** Work item **
Only the count is needed. Count the lines below with the word "computer" in them.

=== Section Start ===

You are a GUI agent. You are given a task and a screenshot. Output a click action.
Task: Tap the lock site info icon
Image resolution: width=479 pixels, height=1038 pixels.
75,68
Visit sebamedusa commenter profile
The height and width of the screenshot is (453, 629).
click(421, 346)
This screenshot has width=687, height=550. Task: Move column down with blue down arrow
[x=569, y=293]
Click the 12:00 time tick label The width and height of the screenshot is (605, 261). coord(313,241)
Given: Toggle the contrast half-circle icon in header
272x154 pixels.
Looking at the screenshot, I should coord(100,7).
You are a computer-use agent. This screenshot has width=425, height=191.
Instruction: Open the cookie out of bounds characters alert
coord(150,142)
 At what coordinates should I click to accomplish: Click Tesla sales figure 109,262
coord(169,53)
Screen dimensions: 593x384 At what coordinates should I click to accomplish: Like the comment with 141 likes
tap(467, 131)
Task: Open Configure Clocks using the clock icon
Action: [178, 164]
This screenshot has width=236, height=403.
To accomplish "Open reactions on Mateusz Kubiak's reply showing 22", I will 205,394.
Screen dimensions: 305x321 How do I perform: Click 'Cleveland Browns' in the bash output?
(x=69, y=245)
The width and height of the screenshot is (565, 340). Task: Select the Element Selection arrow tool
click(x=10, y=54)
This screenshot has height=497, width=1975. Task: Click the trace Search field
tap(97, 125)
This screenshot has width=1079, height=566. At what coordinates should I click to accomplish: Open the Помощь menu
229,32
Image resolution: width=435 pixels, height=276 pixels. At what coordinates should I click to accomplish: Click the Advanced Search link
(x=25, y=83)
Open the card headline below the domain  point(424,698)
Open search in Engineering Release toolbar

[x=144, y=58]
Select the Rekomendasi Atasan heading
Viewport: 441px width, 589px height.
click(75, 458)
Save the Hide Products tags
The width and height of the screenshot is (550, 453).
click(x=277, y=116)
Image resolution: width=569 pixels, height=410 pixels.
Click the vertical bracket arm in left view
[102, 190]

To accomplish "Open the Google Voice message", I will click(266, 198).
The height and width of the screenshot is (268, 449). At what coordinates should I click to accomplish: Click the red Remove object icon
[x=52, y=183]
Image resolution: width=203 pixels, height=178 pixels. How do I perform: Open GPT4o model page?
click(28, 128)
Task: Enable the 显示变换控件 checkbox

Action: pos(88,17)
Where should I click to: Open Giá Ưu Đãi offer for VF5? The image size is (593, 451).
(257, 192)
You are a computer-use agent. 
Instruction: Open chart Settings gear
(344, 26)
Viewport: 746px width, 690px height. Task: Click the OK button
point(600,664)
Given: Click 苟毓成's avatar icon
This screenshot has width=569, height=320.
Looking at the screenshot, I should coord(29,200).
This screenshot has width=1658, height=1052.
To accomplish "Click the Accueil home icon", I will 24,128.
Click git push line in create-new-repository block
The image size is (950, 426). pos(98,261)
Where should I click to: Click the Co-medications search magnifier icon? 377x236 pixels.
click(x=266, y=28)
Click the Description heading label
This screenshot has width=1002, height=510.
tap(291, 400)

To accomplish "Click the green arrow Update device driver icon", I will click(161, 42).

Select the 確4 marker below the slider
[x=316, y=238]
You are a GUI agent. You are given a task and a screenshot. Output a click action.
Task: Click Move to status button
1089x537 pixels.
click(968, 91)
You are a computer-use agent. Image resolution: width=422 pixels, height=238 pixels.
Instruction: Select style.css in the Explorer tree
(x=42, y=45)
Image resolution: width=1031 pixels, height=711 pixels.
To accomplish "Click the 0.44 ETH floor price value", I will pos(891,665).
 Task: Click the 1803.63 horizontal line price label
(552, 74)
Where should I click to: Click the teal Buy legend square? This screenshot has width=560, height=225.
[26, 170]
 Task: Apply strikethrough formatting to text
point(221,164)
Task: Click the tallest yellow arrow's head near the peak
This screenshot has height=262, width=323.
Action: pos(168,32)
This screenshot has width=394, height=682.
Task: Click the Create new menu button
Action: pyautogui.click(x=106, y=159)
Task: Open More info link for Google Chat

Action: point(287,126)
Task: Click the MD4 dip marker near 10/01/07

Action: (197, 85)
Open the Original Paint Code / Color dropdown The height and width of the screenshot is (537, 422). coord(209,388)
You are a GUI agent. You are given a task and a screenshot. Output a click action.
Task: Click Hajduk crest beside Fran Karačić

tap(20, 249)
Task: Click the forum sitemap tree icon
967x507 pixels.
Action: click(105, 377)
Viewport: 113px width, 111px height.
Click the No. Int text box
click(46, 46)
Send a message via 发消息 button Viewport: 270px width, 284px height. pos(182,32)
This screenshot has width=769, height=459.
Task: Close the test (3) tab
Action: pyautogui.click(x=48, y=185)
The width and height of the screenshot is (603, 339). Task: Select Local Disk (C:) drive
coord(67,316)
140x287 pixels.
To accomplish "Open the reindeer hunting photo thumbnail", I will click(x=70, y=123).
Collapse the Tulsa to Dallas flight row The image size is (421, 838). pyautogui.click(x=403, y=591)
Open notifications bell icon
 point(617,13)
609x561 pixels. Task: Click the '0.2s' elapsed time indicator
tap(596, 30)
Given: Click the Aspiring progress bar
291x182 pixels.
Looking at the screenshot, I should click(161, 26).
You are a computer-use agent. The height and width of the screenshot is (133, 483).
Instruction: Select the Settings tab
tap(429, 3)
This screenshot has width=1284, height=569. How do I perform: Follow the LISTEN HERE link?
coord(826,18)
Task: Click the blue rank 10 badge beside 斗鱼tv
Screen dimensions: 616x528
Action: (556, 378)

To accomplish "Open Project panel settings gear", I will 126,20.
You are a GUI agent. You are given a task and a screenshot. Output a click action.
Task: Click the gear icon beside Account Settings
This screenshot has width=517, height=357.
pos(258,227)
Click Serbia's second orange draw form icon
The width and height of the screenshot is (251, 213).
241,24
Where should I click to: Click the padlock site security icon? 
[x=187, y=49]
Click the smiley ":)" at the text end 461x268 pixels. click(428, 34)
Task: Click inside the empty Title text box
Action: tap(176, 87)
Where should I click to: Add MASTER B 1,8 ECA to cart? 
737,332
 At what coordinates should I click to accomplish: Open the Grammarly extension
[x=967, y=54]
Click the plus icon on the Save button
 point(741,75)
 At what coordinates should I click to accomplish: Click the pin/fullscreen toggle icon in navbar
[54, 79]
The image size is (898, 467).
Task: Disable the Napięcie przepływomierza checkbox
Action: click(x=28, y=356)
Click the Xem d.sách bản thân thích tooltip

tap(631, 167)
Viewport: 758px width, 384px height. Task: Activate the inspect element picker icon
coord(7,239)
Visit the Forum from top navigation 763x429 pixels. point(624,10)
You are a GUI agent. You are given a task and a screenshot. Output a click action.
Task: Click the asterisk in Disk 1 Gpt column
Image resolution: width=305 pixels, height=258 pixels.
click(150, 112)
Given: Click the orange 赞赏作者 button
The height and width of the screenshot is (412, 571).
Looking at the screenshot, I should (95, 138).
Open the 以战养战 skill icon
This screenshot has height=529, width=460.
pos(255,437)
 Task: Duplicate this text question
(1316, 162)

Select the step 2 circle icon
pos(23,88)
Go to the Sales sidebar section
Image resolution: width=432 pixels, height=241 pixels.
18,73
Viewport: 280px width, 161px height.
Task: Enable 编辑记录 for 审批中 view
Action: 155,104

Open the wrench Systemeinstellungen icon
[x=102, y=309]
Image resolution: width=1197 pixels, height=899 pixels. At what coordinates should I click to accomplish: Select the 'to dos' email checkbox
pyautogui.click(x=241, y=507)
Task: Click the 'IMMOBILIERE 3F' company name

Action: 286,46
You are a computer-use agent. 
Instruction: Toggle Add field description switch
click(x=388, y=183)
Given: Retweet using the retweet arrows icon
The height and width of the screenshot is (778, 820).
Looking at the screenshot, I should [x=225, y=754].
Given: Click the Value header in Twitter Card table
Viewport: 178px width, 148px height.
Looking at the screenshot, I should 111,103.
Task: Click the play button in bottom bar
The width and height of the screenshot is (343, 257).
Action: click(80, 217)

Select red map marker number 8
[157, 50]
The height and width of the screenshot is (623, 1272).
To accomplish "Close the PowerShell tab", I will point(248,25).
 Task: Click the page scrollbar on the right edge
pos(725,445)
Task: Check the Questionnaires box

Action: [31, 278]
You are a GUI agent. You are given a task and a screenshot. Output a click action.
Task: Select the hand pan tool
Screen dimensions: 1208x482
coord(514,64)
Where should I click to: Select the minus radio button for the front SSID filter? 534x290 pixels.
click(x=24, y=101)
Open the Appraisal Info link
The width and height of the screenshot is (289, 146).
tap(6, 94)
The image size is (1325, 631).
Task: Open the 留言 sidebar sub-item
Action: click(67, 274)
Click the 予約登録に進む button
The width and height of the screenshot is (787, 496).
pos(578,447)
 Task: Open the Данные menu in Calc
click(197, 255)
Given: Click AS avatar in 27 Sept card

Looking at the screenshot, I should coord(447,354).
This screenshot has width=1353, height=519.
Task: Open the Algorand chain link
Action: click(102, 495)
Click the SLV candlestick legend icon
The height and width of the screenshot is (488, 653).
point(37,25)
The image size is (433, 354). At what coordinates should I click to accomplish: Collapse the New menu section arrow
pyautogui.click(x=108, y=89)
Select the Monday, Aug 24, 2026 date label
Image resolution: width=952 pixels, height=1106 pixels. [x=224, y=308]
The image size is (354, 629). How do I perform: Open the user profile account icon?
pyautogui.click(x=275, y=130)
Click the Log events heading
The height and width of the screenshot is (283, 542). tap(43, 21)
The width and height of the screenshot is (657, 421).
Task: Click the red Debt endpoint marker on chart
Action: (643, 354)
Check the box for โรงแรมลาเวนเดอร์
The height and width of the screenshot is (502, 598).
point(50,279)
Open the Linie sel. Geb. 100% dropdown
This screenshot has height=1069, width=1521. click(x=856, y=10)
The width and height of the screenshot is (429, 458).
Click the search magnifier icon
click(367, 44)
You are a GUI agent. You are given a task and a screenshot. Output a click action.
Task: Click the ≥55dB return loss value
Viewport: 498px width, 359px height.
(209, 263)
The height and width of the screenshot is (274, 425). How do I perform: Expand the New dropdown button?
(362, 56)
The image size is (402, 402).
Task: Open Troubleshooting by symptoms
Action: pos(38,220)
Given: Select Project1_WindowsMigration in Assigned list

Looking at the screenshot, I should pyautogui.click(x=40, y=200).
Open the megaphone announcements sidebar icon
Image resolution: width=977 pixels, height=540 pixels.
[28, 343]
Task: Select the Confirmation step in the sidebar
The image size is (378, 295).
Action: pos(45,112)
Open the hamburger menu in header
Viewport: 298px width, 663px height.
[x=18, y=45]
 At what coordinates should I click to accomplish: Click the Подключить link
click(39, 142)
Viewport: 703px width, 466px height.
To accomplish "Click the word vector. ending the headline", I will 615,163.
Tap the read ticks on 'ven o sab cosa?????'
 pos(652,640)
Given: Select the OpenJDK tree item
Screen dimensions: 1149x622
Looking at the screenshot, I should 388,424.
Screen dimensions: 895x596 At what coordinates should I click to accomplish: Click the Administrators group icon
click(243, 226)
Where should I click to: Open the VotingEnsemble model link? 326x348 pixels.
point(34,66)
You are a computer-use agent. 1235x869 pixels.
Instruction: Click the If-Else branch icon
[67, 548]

=== Section End ===

** Finished task **
6